Une manifestation organisée le 20 octobre 2022 à N’Djamena, Moundou, Doba, Koumra et Sarh contre la prolongation de la transition de deux ans par le dialogue national a été violemment réprimée. Tous les journaux reviennent sur ce qui est qualifié de « jeudi noir ».

A l’appel des partis comme Les Transformateurs, le parti socialiste sans frontière (PSF) ou encore d’organisation de la société civile comme Wakit Tamma, des centaines, voire des milliers de Tchadiens sont sortis dans la rue le 20 octobre pour protester contre les 24 mois supplémentaires accordés au président de transition, Mahamat Idriss Déby, à la tête du Tchad. Une manifestation qui, selon les organisateurs, a fait au moins une centaine de morts, des blessés et des personnes arrêtées. Le gouvernement, par la voix de son chef, Saleh Kebzabo, évoque le chiffre de 50 morts.

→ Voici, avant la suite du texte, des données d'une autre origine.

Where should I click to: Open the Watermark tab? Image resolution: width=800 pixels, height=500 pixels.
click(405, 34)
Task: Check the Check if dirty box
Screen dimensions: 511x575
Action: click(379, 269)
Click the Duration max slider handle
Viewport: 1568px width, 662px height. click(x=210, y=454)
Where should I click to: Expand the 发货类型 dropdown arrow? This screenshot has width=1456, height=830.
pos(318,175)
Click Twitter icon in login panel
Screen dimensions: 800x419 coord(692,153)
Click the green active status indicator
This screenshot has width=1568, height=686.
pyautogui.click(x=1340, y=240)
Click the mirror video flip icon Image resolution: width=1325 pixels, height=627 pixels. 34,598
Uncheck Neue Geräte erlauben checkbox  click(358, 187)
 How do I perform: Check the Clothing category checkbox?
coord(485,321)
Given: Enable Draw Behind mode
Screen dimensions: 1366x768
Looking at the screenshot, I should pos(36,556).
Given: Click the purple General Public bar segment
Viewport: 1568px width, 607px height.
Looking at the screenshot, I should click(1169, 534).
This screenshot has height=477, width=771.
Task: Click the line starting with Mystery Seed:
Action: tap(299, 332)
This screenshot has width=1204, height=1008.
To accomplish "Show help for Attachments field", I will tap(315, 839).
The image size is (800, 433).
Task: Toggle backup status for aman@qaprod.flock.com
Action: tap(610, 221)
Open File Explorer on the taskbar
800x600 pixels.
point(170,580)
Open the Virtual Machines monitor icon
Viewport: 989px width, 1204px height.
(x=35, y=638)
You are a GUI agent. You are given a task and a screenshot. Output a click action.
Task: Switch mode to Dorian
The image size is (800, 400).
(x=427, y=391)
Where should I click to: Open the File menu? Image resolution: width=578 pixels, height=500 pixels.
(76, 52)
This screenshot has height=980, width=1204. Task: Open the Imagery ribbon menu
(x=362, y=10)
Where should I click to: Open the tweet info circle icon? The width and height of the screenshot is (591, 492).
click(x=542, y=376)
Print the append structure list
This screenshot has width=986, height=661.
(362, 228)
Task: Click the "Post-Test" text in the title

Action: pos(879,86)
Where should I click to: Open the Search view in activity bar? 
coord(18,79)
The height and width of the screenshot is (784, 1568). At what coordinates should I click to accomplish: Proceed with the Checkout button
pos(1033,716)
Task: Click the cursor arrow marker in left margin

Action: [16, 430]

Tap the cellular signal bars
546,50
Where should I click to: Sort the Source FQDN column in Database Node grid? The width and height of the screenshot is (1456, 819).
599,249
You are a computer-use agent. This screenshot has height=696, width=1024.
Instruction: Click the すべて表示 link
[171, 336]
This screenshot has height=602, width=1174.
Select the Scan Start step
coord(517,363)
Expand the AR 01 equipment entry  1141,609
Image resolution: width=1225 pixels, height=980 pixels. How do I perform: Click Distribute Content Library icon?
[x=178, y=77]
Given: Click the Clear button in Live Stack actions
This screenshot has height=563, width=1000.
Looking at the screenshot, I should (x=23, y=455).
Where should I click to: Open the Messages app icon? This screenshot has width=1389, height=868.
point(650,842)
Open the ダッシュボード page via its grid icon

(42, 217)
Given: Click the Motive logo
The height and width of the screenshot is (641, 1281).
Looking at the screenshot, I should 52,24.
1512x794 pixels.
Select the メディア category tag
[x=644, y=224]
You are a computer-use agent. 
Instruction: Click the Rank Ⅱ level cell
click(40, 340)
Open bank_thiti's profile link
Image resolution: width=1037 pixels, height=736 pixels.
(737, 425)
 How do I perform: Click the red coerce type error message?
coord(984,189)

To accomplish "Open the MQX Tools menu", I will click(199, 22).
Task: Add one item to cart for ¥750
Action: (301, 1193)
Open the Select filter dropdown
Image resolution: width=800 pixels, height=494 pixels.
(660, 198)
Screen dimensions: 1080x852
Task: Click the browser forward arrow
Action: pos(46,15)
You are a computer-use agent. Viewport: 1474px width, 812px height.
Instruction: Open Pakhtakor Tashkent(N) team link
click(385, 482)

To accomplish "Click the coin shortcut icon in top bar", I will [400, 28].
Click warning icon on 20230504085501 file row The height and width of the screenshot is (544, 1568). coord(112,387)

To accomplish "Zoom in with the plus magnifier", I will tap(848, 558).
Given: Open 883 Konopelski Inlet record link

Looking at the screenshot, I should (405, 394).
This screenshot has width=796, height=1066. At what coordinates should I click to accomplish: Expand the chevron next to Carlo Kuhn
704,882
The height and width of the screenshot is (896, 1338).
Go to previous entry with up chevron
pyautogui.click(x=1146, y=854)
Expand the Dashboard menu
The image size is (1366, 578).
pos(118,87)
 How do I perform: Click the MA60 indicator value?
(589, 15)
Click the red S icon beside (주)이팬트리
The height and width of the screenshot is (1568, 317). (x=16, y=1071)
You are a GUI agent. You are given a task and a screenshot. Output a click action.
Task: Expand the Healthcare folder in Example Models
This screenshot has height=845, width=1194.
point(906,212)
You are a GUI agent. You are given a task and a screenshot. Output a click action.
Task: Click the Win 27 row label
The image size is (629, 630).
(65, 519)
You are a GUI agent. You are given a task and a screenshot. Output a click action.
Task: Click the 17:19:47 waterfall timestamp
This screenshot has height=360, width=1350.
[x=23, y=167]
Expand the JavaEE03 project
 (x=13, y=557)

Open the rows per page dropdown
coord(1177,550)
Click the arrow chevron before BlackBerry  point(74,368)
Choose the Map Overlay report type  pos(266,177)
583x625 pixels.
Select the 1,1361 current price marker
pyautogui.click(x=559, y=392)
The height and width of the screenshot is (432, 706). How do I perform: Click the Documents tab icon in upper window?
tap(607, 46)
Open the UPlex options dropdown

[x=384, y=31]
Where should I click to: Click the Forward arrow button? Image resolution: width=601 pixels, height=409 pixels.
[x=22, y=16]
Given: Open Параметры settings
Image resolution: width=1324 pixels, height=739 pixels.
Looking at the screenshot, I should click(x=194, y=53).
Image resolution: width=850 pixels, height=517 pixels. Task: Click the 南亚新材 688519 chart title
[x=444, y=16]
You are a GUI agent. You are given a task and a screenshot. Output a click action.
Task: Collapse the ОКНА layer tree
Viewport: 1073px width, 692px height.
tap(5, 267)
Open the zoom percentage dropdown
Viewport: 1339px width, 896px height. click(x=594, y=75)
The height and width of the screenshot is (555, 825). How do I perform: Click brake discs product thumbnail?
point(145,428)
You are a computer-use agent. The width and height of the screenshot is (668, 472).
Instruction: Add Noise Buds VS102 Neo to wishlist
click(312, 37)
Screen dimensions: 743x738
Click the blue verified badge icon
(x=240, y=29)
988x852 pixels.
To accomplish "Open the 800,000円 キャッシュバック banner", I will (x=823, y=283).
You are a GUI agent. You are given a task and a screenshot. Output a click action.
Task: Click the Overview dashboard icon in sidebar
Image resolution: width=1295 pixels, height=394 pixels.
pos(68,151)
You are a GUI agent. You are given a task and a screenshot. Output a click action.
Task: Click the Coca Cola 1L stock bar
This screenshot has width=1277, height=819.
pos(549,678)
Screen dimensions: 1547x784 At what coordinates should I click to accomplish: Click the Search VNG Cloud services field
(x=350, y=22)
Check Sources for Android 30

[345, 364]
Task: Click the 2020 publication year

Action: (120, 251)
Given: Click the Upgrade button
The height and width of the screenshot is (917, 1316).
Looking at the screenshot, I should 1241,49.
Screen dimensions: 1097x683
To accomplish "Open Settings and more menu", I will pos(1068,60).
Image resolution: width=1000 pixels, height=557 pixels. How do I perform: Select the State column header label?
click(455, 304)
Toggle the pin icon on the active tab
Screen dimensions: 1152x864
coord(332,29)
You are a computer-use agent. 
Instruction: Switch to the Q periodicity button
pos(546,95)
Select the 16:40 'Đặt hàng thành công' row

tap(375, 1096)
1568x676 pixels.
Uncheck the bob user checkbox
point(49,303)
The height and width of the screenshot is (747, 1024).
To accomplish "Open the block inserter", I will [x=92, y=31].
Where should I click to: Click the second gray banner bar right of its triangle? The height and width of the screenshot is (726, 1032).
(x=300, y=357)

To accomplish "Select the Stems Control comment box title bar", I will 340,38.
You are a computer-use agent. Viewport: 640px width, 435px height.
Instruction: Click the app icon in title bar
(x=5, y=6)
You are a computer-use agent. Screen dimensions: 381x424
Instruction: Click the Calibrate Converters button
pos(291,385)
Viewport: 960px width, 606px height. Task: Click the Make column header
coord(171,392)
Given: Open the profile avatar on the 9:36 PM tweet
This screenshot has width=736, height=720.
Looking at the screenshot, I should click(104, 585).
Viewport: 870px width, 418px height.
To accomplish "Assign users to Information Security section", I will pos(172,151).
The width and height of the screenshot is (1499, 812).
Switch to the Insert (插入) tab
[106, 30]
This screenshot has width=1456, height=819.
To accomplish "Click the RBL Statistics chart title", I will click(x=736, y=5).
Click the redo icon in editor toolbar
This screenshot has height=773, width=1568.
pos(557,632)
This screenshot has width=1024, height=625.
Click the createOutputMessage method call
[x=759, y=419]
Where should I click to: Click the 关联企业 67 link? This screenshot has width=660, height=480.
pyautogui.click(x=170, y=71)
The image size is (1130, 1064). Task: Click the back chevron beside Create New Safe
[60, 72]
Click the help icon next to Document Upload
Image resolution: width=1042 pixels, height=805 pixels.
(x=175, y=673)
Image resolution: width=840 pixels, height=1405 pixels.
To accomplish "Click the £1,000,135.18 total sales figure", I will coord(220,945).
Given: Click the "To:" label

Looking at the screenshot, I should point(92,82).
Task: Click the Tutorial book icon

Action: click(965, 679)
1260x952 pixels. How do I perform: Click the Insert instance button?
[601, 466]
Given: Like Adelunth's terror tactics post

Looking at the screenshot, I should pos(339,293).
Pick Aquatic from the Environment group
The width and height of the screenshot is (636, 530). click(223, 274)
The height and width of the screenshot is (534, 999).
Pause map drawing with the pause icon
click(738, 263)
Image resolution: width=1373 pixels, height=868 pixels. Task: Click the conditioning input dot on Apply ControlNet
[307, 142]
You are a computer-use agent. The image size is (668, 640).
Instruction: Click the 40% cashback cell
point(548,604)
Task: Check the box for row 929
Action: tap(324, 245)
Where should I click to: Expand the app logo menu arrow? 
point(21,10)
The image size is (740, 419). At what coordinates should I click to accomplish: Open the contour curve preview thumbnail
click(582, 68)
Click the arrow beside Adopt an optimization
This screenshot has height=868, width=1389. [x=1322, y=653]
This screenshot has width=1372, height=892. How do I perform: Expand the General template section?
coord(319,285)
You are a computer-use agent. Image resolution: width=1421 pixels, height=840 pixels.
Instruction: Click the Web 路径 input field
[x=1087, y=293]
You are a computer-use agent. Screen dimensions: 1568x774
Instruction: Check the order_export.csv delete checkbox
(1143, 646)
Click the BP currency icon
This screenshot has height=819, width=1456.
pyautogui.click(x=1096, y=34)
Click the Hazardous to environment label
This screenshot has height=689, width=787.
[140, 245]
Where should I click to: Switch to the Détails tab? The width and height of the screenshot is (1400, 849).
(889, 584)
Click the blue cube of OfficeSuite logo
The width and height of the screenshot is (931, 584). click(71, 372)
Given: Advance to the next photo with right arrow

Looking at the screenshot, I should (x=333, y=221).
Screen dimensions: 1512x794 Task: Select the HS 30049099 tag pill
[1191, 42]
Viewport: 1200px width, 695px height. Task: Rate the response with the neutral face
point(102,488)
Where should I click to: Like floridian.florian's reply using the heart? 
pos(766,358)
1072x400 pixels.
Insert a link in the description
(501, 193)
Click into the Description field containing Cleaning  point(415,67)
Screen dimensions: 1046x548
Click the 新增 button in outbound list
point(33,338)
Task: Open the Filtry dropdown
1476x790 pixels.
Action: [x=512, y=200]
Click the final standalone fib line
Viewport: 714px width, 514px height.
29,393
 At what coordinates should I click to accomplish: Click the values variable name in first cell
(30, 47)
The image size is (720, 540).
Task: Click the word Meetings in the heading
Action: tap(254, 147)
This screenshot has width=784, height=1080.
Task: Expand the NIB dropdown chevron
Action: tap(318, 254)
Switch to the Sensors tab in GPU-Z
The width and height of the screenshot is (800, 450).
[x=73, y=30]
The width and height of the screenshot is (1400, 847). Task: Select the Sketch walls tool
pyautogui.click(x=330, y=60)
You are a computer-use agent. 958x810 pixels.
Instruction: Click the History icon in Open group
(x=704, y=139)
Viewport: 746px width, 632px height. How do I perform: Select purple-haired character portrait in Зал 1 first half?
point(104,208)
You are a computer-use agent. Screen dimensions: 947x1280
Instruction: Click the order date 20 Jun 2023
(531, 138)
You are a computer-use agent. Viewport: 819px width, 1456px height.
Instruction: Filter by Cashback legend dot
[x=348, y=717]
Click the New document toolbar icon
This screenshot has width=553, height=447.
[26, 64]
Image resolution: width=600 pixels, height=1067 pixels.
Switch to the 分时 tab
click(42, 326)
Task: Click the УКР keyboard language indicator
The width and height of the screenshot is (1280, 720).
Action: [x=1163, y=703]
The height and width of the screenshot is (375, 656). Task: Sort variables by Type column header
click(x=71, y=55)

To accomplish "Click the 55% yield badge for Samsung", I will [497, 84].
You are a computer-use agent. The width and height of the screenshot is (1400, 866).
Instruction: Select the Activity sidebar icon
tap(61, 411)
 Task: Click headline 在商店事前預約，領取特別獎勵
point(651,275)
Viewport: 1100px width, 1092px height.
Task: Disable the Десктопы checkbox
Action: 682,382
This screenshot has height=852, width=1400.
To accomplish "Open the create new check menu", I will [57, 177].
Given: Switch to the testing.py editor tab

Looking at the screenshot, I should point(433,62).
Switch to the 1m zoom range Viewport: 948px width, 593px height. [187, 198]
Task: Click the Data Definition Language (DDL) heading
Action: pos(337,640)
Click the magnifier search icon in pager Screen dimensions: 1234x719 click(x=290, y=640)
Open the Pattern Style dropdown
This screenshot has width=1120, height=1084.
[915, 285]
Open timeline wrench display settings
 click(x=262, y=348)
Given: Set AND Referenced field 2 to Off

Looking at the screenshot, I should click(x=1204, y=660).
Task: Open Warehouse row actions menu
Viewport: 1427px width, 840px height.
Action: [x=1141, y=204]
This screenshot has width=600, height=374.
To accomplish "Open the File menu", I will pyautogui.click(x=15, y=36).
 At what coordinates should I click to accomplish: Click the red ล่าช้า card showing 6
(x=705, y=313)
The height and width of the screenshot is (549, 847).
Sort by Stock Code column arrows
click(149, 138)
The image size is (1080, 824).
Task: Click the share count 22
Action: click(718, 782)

« Kebzabo compte ses morts », titre justement N’Djamena Hebdo. Le journal qui indique que le Premier ministre de transition a « mis l’huile sur le feu » car il a accusé les initiateurs de la marche de fomenter une « insurrection », un « coup d’Etat ». Une communication qualifiée « d’inappropriée » et de « maladroite » dans la situation que traverse le pays, martèle le journal fondé par l’actuel chef du gouvernement et qui assure rester indépendant.  

Abba Garde quant à lui parle de la « Refondation dans le sang ». En effet, l’hebdomadaire qui ne comprend pas la férocité de la répression fait noter que les manifestations du 20 octobre n’ont rien d’extraordinaire que l’expression du droit des citoyens « grugés par un club d’usurpateurs et d’imposteurs hostiles à la justice, à l’égalité, à l’alternance pacifique et à l’instauration d’un Etat dans toutes ses dimensions ». Abba Garde rappelle en effet l’engagement de Mahamat Idriss Déby et des 14 autres généraux, à leur prise de pouvoir en avril 2021, de rendre le tablier après 18 mois qui n’a pas été tenu. « Il était évident que dans ces conditions, très peu de citoyens désabusés, escroqués, violés moralement, désespérés et astreints à une misère indescriptible depuis 32 ans, n’accepteraient de continuer à supporter une farce qui n’a que trop duré ».

L’Observateur fait encore plus fort avec ce titre : « Un terrorisme d’Etat ». En effet, estime ce canard, la répression des manifestations du 20 octobre est « inédite dans l’histoire tumultueuse du Tchad ». Et d’insister qu’« aucun régime n’a exercé une telle force extrême pour réprimer une manifestation pacifique du peuple…C’est le chaos ! Quelle cruauté ! Quelle animalité ! Quelle barbarie ! Autant d’exclamations pour qualifier ce comportement inhumain d’un Etat qui, sans coup férir, a osé tirer à bout portant sur sa population désarmée, ce 20 octobre ».

Le gouvernement de son côté temporise. Le Progrès informe ainsi qu’une délégation gouvernementale conduite par le ministre d’Etat, ministre de la Production et de la Transformation agricole, Laoukein Kourayo Médard, accompagné de son collègue du Pétrole et des Hydrocarbures, Djerassem Le Bemadjiel séjourne au sud du pays pour livrer un message de paix. Lors de son escale à Moundou, cette délégation a été recadrée par l’évêque dudit diocèse. « L’évêque de Moundou, Joachim Kouraleyo Tarounga estime que la délégation doit d’abord commencer la sensibilisation avec les militaires avant d’aller vers la population qui, dit-il, est une victime lors de ces événements », écrit ce quotidien.